**Input data:**
== Segment start ==

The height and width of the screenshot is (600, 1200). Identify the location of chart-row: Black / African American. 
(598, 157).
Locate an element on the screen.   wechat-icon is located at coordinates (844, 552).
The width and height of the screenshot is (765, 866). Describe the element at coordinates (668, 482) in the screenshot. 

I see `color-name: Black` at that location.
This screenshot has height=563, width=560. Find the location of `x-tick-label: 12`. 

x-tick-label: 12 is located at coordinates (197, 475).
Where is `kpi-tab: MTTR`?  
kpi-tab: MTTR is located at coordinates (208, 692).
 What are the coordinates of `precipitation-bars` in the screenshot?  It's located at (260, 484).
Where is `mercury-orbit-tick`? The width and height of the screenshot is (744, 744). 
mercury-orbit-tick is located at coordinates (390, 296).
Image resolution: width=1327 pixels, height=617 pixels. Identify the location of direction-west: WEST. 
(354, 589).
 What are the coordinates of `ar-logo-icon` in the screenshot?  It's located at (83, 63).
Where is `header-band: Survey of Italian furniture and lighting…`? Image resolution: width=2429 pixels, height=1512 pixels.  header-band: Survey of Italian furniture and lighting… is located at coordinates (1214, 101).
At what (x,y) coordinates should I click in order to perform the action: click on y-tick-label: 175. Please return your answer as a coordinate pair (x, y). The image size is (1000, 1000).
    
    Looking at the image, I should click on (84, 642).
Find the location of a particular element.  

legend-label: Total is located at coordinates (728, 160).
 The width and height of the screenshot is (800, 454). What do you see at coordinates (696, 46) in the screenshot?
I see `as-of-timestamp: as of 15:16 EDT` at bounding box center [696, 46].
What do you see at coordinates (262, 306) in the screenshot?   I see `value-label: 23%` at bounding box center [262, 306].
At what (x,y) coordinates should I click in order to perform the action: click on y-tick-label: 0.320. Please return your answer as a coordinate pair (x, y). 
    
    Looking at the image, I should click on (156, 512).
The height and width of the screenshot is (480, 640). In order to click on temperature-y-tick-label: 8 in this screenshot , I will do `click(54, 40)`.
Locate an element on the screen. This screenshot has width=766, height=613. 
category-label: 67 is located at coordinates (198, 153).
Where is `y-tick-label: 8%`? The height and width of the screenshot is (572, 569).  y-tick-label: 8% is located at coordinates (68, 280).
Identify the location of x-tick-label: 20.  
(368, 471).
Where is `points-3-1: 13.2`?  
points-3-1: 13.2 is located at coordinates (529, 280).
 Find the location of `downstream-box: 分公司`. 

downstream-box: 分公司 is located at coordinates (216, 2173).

== Segment end ==

**What is required:** Copy all of the data above line for line, without changing anything.

**Output for this exercise:**
The height and width of the screenshot is (600, 1200). Identify the location of chart-row: Black / African American. 
(598, 157).
Locate an element on the screen.   wechat-icon is located at coordinates (844, 552).
The width and height of the screenshot is (765, 866). Describe the element at coordinates (668, 482) in the screenshot. 

I see `color-name: Black` at that location.
This screenshot has height=563, width=560. Find the location of `x-tick-label: 12`. 

x-tick-label: 12 is located at coordinates (197, 475).
Where is `kpi-tab: MTTR`?  
kpi-tab: MTTR is located at coordinates (208, 692).
 What are the coordinates of `precipitation-bars` in the screenshot?  It's located at (260, 484).
Where is `mercury-orbit-tick`? The width and height of the screenshot is (744, 744). 
mercury-orbit-tick is located at coordinates (390, 296).
Image resolution: width=1327 pixels, height=617 pixels. Identify the location of direction-west: WEST. 
(354, 589).
 What are the coordinates of `ar-logo-icon` in the screenshot?  It's located at (83, 63).
Where is `header-band: Survey of Italian furniture and lighting…`? Image resolution: width=2429 pixels, height=1512 pixels.  header-band: Survey of Italian furniture and lighting… is located at coordinates (1214, 101).
At what (x,y) coordinates should I click in order to perform the action: click on y-tick-label: 175. Please return your answer as a coordinate pair (x, y). The image size is (1000, 1000).
    
    Looking at the image, I should click on (84, 642).
Find the location of a particular element.  

legend-label: Total is located at coordinates (728, 160).
 The width and height of the screenshot is (800, 454). What do you see at coordinates (696, 46) in the screenshot?
I see `as-of-timestamp: as of 15:16 EDT` at bounding box center [696, 46].
What do you see at coordinates (262, 306) in the screenshot?   I see `value-label: 23%` at bounding box center [262, 306].
At what (x,y) coordinates should I click in order to perform the action: click on y-tick-label: 0.320. Please return your answer as a coordinate pair (x, y). 
    
    Looking at the image, I should click on (156, 512).
The height and width of the screenshot is (480, 640). In order to click on temperature-y-tick-label: 8 in this screenshot , I will do `click(54, 40)`.
Locate an element on the screen. This screenshot has width=766, height=613. 
category-label: 67 is located at coordinates (198, 153).
Where is `y-tick-label: 8%`? The height and width of the screenshot is (572, 569).  y-tick-label: 8% is located at coordinates (68, 280).
Identify the location of x-tick-label: 20.  
(368, 471).
Where is `points-3-1: 13.2`?  
points-3-1: 13.2 is located at coordinates (529, 280).
 Find the location of `downstream-box: 分公司`. 

downstream-box: 分公司 is located at coordinates (216, 2173).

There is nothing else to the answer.